The presence of organic matrix in crystal domains may cause misalignment of mosaic blocks, thus increasing mosaicity beyond what is observed in purely inorganic apatite minerals [64]. Moreover, biomineralization processes and the appositional growth of conodont bioapatite differ from crystal growth of natural apatite creating differences in crystalline structure. Two clear patterns of mosaicity are evident in the data presented herein (figure 5) identifying increasing mosaicity (disordering) of the single-crystal domains. Disorder increases both from tip to base in single specimens, and most importantly, disorder increases with ontogenetic development. The increased disorder with growth is possibly the result of the growth discontinuities between layer apposition and the increased potential to have mismatched crystal domains at these discontinuities. Defects in the alignment at a more juvenile stage could be propagated further with each new layer added, effectively increasing the degree of disorder with successive stages of development. Regardless of the cause, the potential significance of this disordering lies in the introduction of imperfections in either the lattices of individual nanocrystallites themselves or the ordering of nanocrystallites within each successive layer of crown tissue. Given that elemental uptake and trapping in biogenic apatite is the result of either adsorption or substitution, the degree of disordering has the potential to influence the degree to which a conodont may take up elements from seawater through either process. Therefore, the variation in disordering (mosaicity) between crown tissue types, as well as between element types (S, M, etc.), has the potential to influence the integrity of conodont bioapatite as a palaeoceanographic tracer.

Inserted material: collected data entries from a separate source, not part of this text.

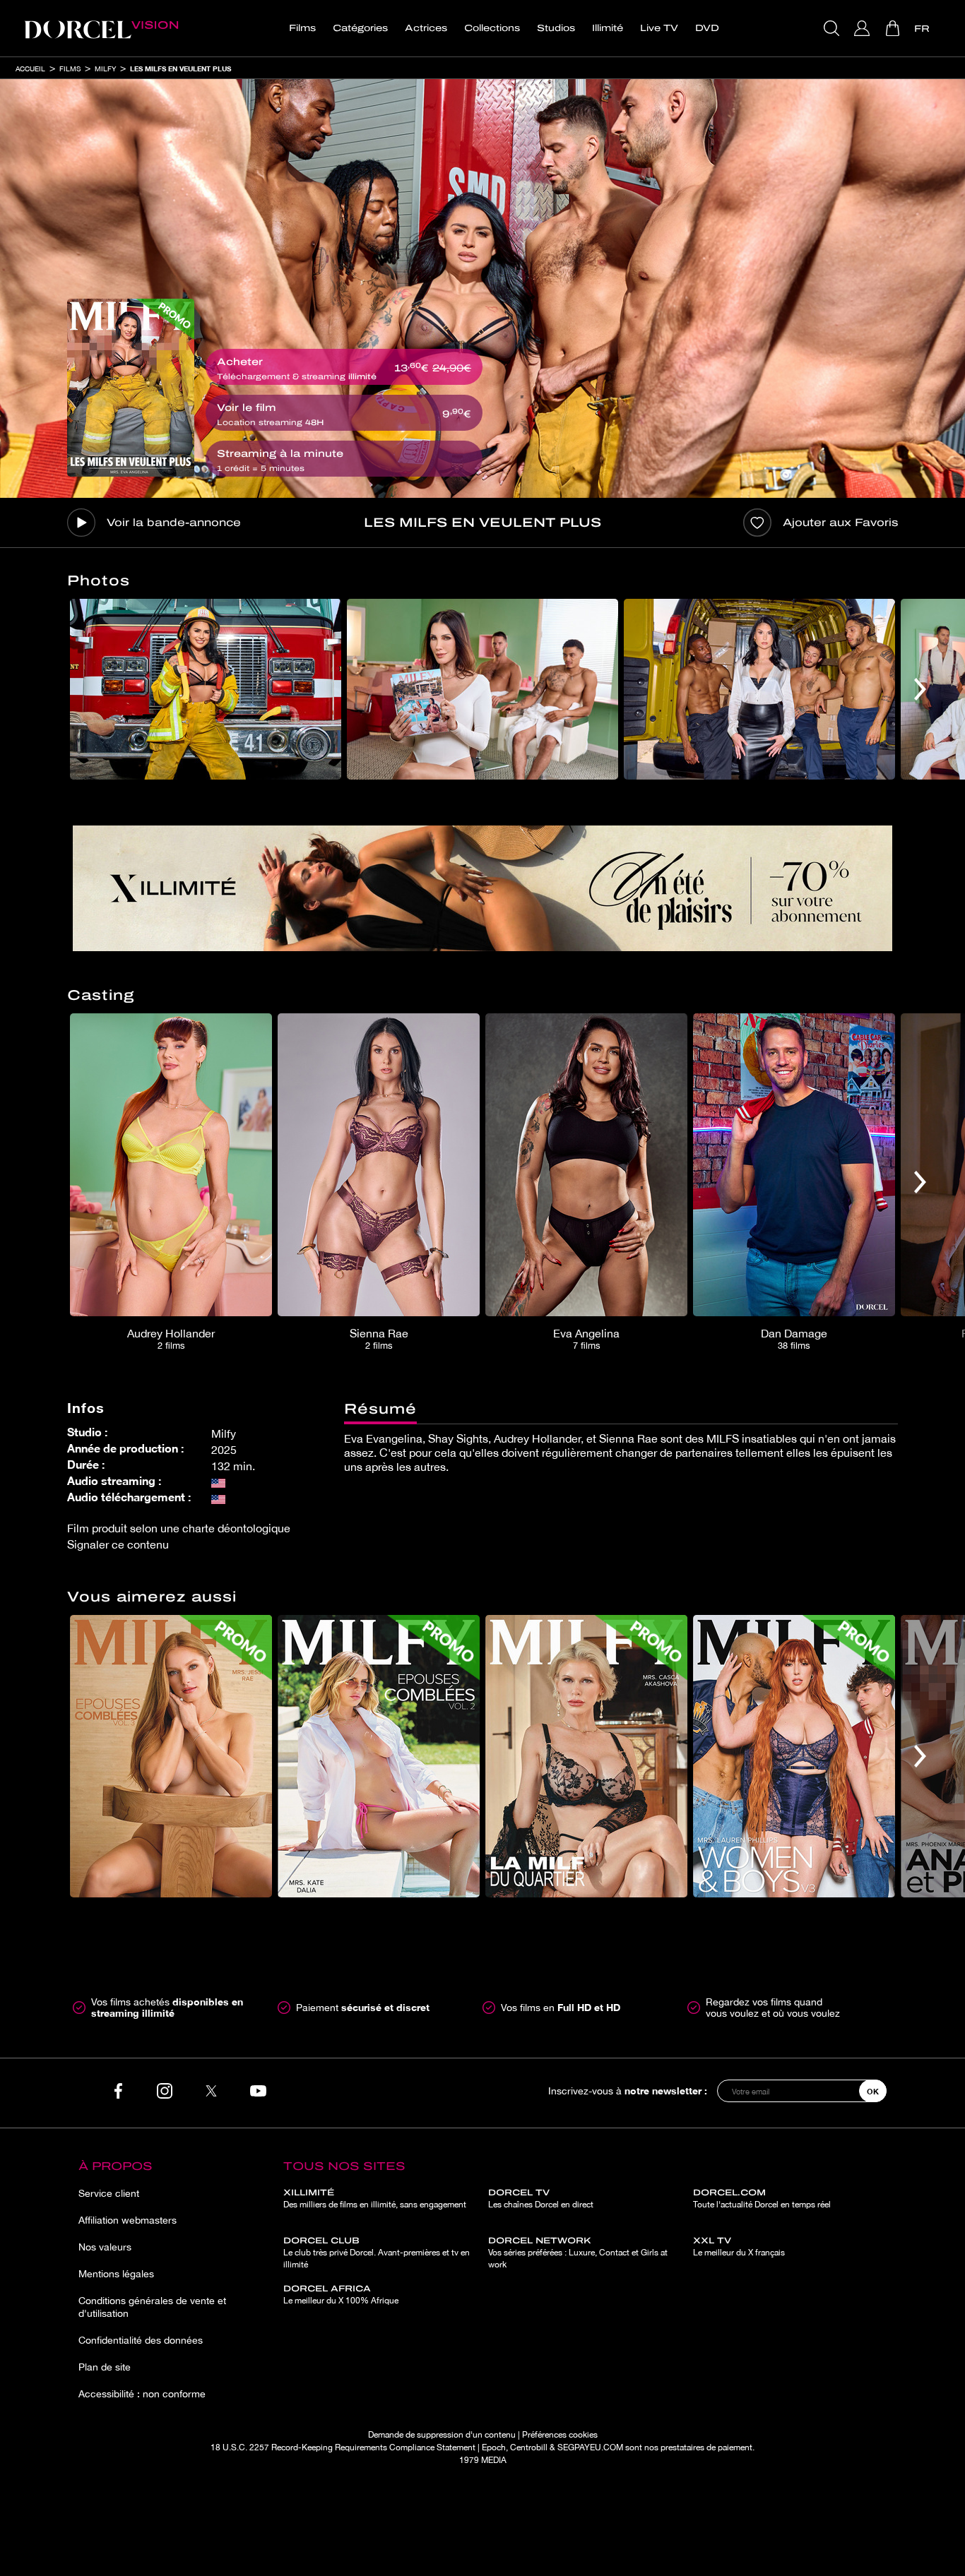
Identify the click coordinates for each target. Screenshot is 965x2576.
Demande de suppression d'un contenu (442, 2435)
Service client (108, 2193)
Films (302, 28)
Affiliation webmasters (127, 2220)
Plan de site (104, 2367)
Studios (556, 28)
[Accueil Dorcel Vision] (101, 28)
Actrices (426, 28)
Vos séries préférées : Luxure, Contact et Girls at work (578, 2253)
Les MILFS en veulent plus (180, 68)
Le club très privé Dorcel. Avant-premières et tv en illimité (376, 2253)
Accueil (30, 68)
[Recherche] (833, 28)
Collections (492, 28)
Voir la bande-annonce (174, 522)
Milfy (105, 68)
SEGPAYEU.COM (590, 2447)
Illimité (607, 28)
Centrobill (528, 2447)
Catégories (360, 28)
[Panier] (894, 28)
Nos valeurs (104, 2247)
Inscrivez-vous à (627, 2091)
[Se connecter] (863, 28)
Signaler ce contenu (118, 1544)
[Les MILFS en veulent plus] (130, 388)
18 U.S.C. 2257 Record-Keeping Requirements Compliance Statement (343, 2447)
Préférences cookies (560, 2435)
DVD (707, 28)
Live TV (659, 28)
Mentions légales (116, 2273)
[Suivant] (920, 689)
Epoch (494, 2447)
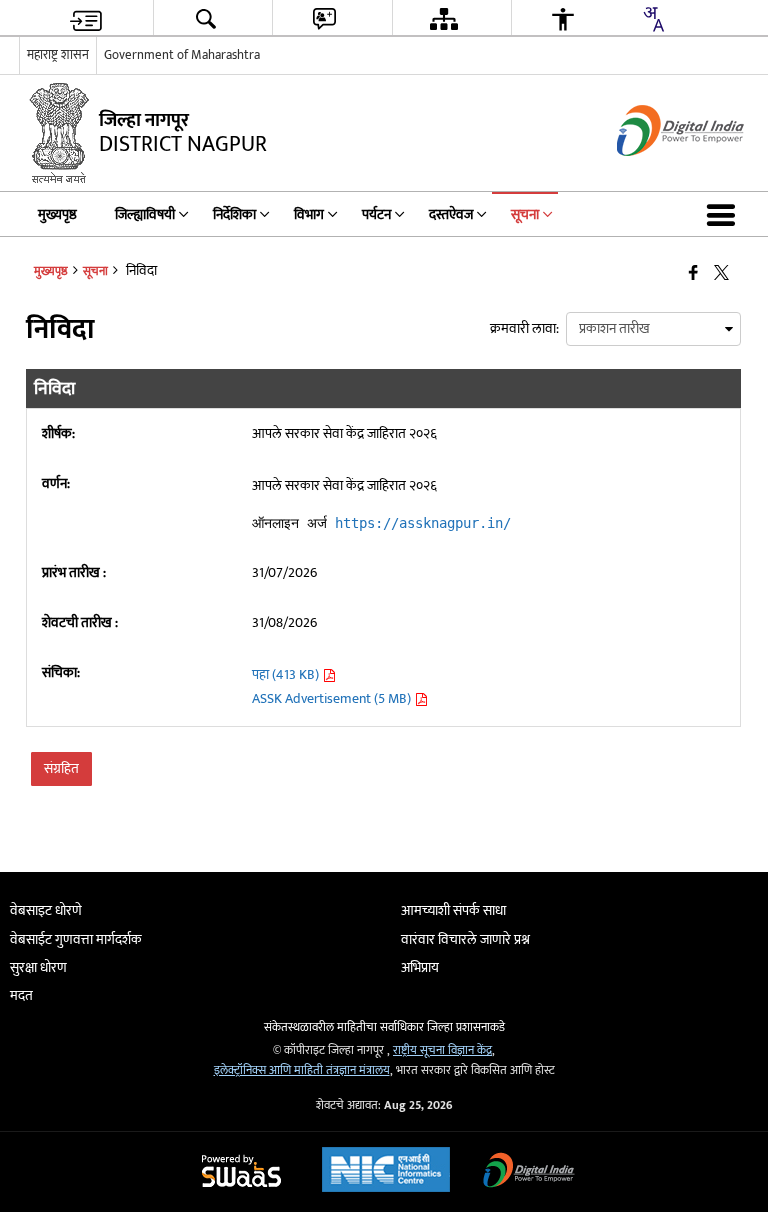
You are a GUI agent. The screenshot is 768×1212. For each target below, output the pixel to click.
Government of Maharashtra (182, 55)
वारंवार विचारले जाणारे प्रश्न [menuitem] (465, 939)
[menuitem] (86, 18)
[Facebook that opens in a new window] (693, 274)
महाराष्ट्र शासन (58, 55)
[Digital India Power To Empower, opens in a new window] (529, 1172)
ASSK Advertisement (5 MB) (333, 698)
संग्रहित (61, 768)
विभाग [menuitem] (309, 214)
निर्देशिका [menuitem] (234, 214)
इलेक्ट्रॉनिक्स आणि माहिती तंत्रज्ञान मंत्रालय (302, 1070)
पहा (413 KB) (287, 674)
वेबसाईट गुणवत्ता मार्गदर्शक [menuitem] (76, 939)
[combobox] (653, 19)
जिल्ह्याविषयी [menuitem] (145, 214)
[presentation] (653, 329)
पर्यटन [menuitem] (376, 214)
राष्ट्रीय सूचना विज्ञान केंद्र (442, 1050)
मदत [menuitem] (21, 995)
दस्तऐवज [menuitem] (451, 214)
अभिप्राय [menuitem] (420, 967)
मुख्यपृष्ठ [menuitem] (57, 214)
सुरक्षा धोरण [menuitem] (38, 967)
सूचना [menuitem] (525, 214)
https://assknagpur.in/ (423, 523)
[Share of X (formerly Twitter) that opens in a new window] (721, 274)
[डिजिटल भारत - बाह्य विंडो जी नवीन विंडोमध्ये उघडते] (655, 173)
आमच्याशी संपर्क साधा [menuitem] (453, 910)
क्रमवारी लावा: (524, 328)
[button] (725, 214)
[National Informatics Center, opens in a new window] (386, 1172)
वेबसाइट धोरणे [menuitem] (46, 910)
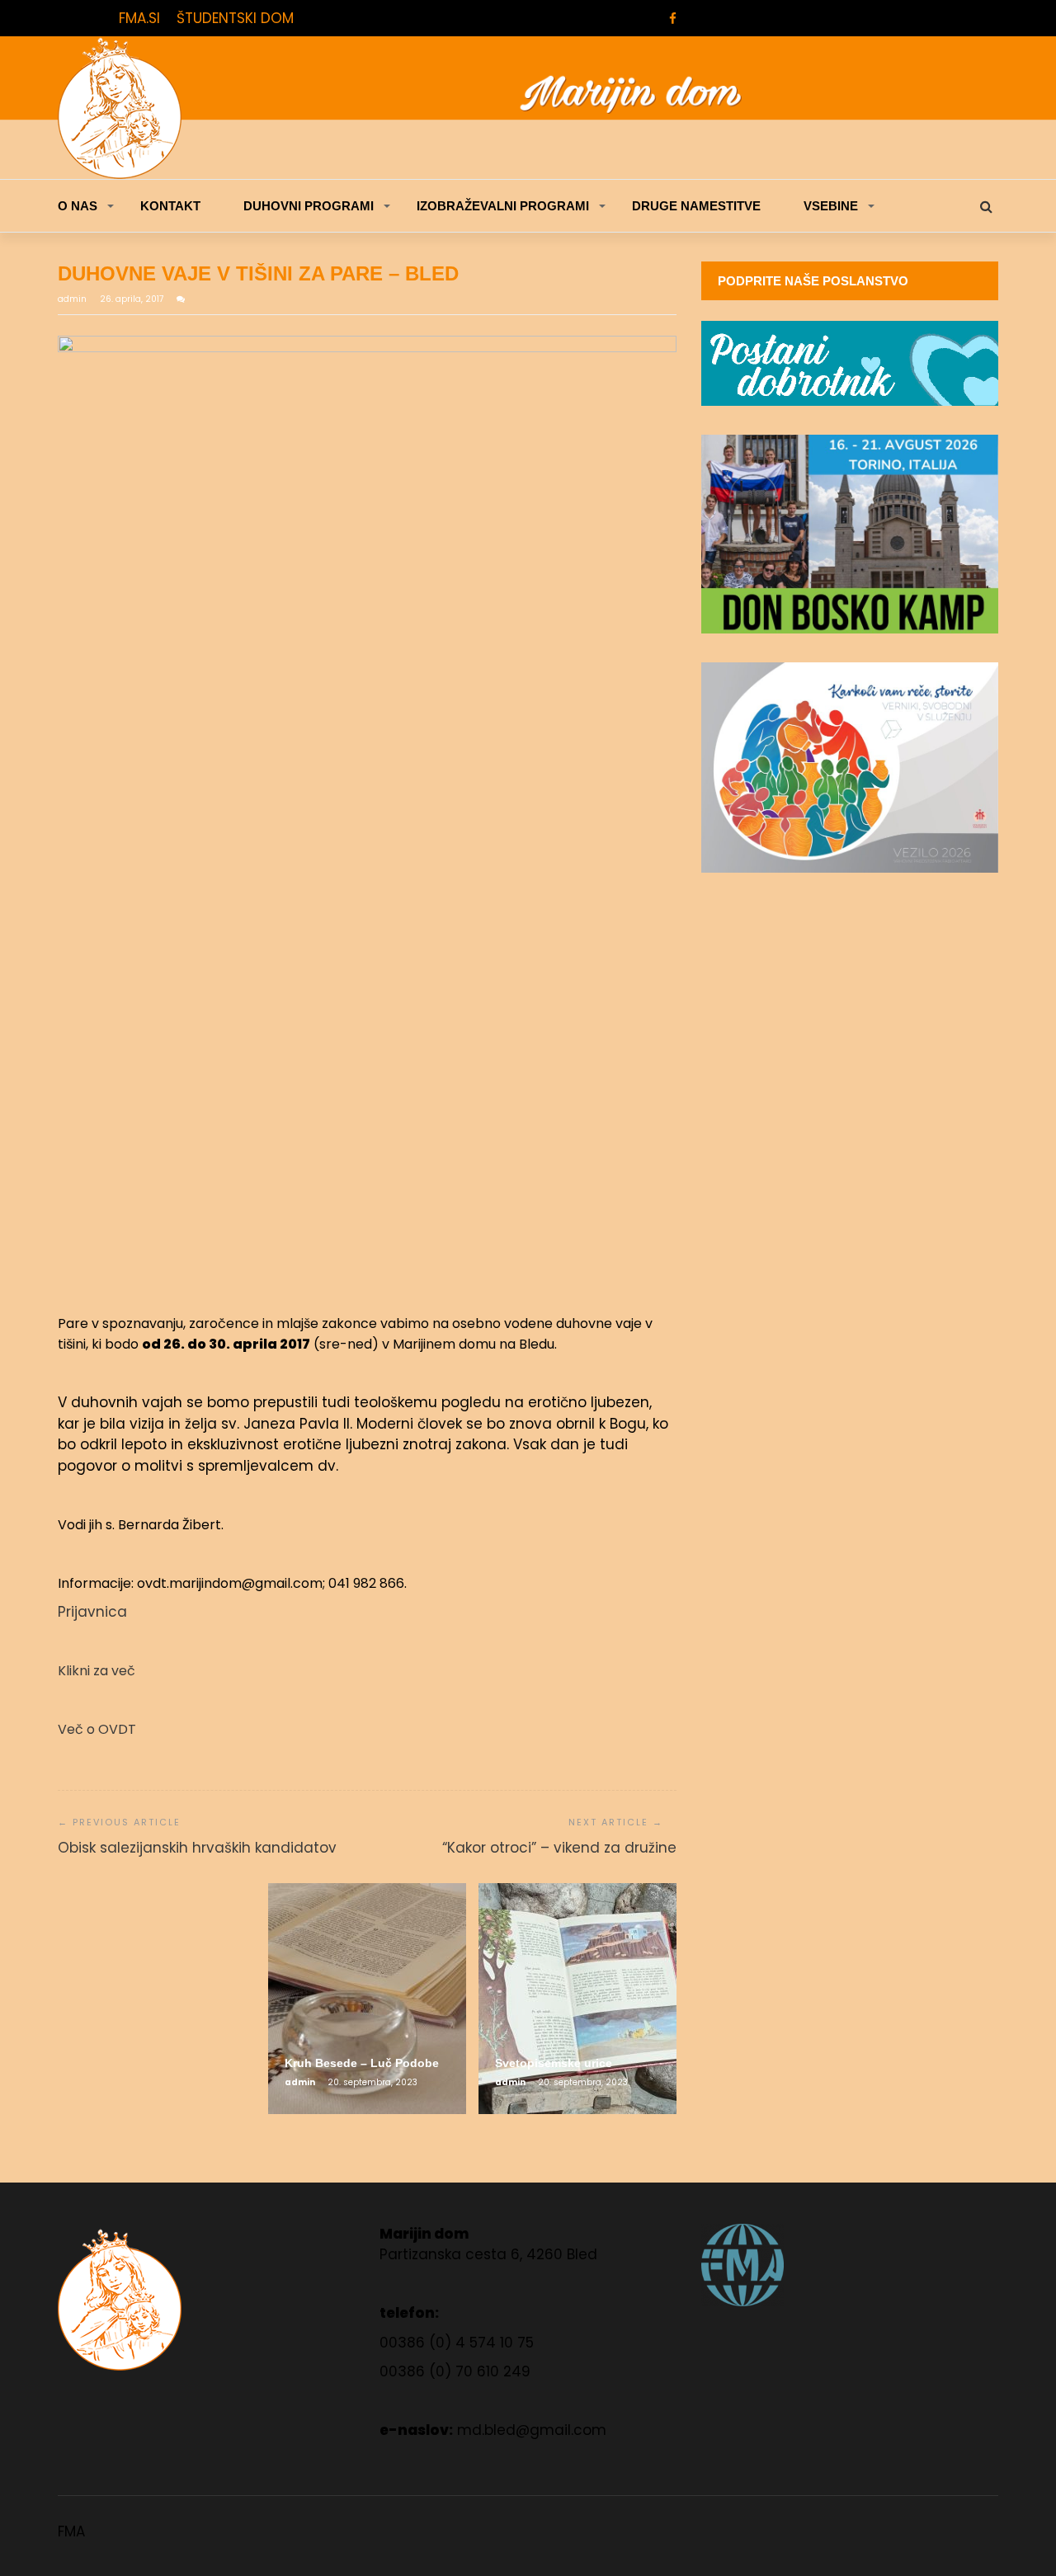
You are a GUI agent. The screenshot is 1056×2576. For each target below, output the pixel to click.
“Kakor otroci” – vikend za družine (559, 1848)
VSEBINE (831, 206)
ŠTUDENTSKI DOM (235, 18)
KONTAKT (170, 206)
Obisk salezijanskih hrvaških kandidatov (197, 1848)
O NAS (77, 206)
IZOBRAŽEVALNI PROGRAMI (503, 206)
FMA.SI (139, 18)
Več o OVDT (97, 1729)
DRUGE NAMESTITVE (696, 206)
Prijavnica (92, 1612)
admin (73, 299)
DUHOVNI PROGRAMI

Care must be taken when comparing elemental concentrations of different tissue types [14], but based on the data presented here, it is likely that care must also be taken when comparing chemical concentrations of different apparatus elements within a single species.

Conclusion

Conodont bioapatite is an attractive target as a recorder of ancient seawater chemistry. At present, however, much remains unknown about the controls on elemental uptake, diagenesis and the ultimate integrity of conodont bioapatite as a seawater proxy. Whereas clear differences in the elemental concentrations of different tissue types have already been identified [14], the ultimate causes and consequences of these differences remain enigmatic. The systematic study of a single species presented here that used a novel approach to both X-ray beam size and sample selection demonstrated variations in crystallography and microstructure due to both ontogeny and element type within the conodont feeding apparatus. These results provide new support for the importance of functional adaptation in the microstructure of conodonts, as well as new insights into the possible mechanisms behind the variations in elemental concentration of different crown tissue types. Ontogeny and elemental position clearly impact crystallographic microstructure, and further systematic geochemical studies that directly consider phylogenetic relationships and functional morphology are required.